NVIDIA GeForce GTX 690 Dual-GPU Graphics Card Review
It was clear from the PR campaign that NVIDIA embarked on over the last few weeks that they felt an upcoming product was going to be a hit. This is all well and good but how often have manufacturers fallen foul of their own PR, overselling an items capabilities or raising expectations too high which can result in a product not being able to live up to the hype.
In the case of the GeForce GTX 690 NVIDIA were right to be making a fuss about their latest product, this is an exceptional card. The great user experience starts with the hardware which looks great and has a well-built feel to it. A mixture of aluminium with trivalent chromium and injection moulded magnesium alloy (as used in F-22 Raptor’s and the Bugatti Veyron) takes it to a level unseen from a reference card and the polycarbonate windows, nickel plated fins and laser etched LED writing add that extra level of style.

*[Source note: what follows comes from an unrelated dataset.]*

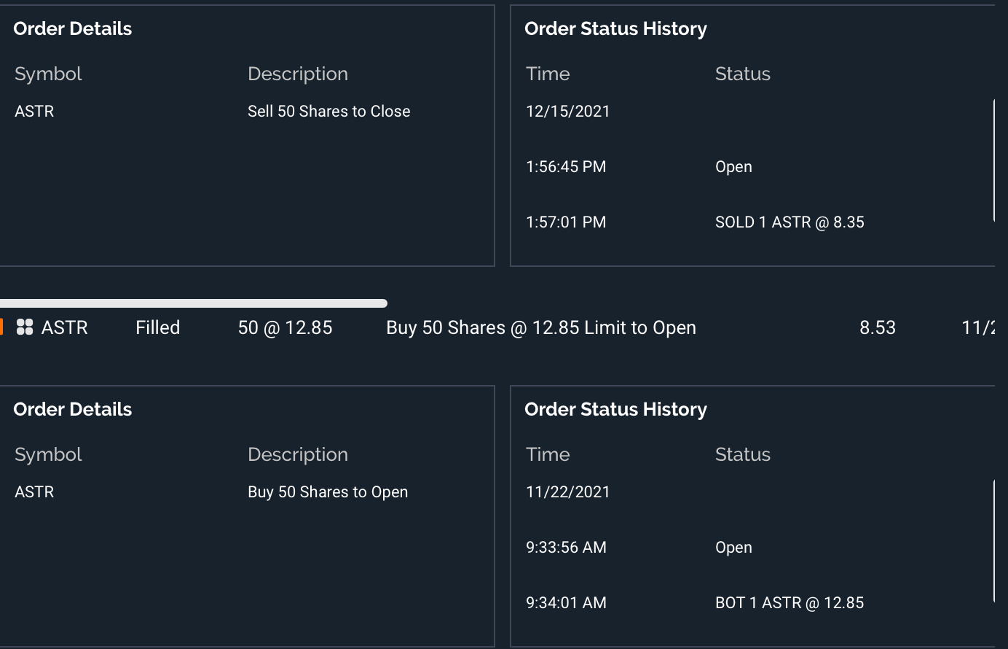Click the truncated 11/2 date cell in the order row
The height and width of the screenshot is (649, 1008).
click(x=978, y=327)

It’s not all about style though as the GTX 680 also backs this up with some good design decisions, the 10 layer 2oz copper PCB for one, dual 8-pin connectors providing over 75w of extra headroom on a 10 phase design is another. That said, we would have been tempted to look at introducing two models, one with 4GB and one with 8GB… and maybe add a backplate on the more expensive model just for added style.
The reason for that 8GB model would be to smooth things out at 5760×1080 with high levels of anti-aliasing and maximum detail where the GTX 690 can on occasion fall behind dual 7970 cards. That said the GTX 690 is a phenomenal overclocker and at our maximum overclock we achieved playable framerates, even in Battlefield 3 at 5760×1080 with 4xAA and maxiumum detail. Power use is also class leading, improving on the GTX 680 in SLI, 7970 in Crossfire, GTX 590, Radeon 6990… the list goes on and that is before we consider this is one of the quietest cards we have ever tested.

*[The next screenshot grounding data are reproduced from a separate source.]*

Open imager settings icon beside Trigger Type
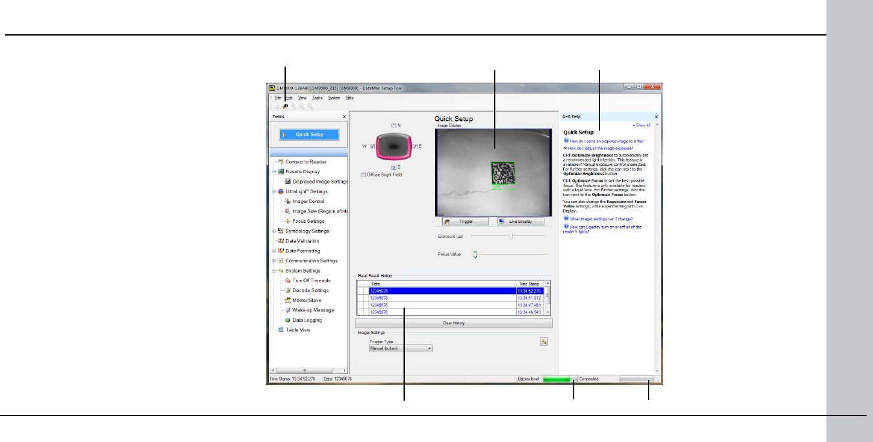Viewport: 873px width, 442px height. coord(544,342)
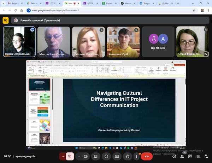Click the 'Ще 10 осіб' participants tile

click(158, 42)
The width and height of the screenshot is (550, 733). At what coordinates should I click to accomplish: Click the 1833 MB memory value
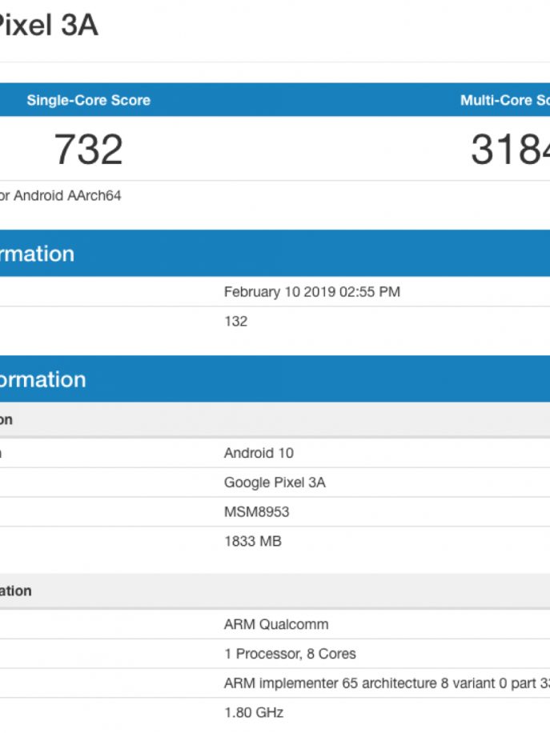(252, 542)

Looking at more standard testing, in framerates other than a couple of games the GTX 690 is only beaten by the GTX 680 in SLI at 1920×1080 and even then it is very close. The GTX 680 also offers a great stereoscopic 3D experience, PhysX enhancements and good media playback performance all while running cooler and quieter, with less power draw than GTX 680 SLI… and of course using less slots.
So that brings us to value where in the UK we should see the GTX 690 for £829 including VAT. That’s £20-30 less than two of the cheapest, reference GTX 680s and significantly less than custom models that use enhanced designs. By no means cheap, but still good value in comparison to the alternative.